Per settimane l’apparato diplomatico palestinese non è riuscito a trovare un accordo nemmeno al suo interno sulla strada da perseguire davanti alle Nazioni Unite. «È inutile cercare logica e strategia dove questi non ci sono», spiega Miller. «Il senso dell’operazione palestinese è quello di mostrare che i negoziati non portano a nulla e, come effetto collaterale, mostra che le ragioni demografiche hanno una loro parte fondamentale. In questo senso è vero: i palestinesi hanno il tempo dalla loro parte». Nel mezzo del “bid” palestinese per il riconoscimento ci sono i fermenti diplomatici degli Stati Uniti, la «verità» che Netanyahu ha promesso di spiegare dal podio delle Nazioni Unite domani e l’opposizione interna di Kadima, che con Tzipi Livni accusa il governo conservatore di avere sistematicamente eliminato ogni possibilità di negoziare con i palestinesi; Isaac Herzog, membro della commissione affari esteri e difesa nel partito d’opposizione, sostiene addirittura che, date certe condizioni accettabili da entrambe le parti, Israele dovrebbe votare a favore della risoluzione Onu.

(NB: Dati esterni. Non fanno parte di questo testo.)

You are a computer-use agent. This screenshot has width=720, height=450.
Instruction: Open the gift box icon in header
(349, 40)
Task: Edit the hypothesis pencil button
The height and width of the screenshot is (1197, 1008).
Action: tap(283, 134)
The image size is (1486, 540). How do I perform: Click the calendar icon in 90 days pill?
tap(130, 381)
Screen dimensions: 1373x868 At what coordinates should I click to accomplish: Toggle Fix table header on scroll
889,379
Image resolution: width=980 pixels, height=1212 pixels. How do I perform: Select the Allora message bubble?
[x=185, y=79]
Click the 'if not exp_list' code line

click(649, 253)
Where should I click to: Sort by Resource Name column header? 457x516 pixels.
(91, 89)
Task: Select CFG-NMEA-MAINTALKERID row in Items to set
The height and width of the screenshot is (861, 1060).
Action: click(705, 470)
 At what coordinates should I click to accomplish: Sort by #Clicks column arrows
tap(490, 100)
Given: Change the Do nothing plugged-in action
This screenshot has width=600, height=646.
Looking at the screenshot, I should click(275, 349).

Le Chiese orientali per il sì
Ma c’è anche la posizione delle Chiese orientali, che in un documento redatto per l’apertura dell’Assemblea generale hanno ribadito l’appoggio alla nascita di uno Stato palestinese, anche attraverso il voto delle Nazioni Unite. In particolare l’attenzione del testo, firmato tra gli altri dal patriarca latino Fouad Twal, dal custode di Terra Santa padre Pierbattista Pizzaballa e da Teofilo III, il patriarca greco-ortodosso, è sulla questione di Gerusalemme, città santa per le tre religioni abramitiche che «dovrebbe essere condivisa dai due popoli e dalle tre religioni».
L’analista palestinese Ali Abunimah, autore di One Country. A Bold Proposal to End the Israeli-Palestinian Impasse, su Foreign Affairs spiega che molti settori radicali della società palestinese sono contrari all’iniziativa diplomatica di Abu Mazen. C’è chi non accetta i confini del 1967 in nome di quelli del 1948 e chi teme che le limitazioni sul ritorno dei rifugiati confermino di fatto l’esistenza e la supremazia dello Stato ebraico. Ma i moderati sono freddi sulla proposta di Abu Mazen per il semplice fatto che non ne conoscono i tratti: «A pochi giorni dalla presentazione ufficiale della candidatura all’Onu, il pubblico palestinese è all’oscuro di ciò che esattamente l’Autorità stia proponendo. Nessun testo è stato mostrato al popolo, mentre è stato negoziato con gli sponsor dell’Autorità stessa, come se loro, e non il popolo, fossero la vera fonte della rappresentanza». «Geografia, demografia e potere politico guidano la storia, non tutto si può spiegare in termini di etica, morale e memoria», dice Miller, includendo nell’elenco anche la rappresentanza, il sistema fiscale e tutto ciò che materialmente occorre per fare uno stato che non sia esclusivamente un’espressione onusiana. Così la richiesta palestinese rischia di trasformarsi in una dolorosa formalità senza reali benefici per il popolo, e l’opposizione israeliana in un ostinato rifiuto della linea formalmente appoggiata: un circolo vizioso che, secondo Miller, potrà essere spezzato «soltanto quando le parti si decideranno a confrontarsi con la realtà».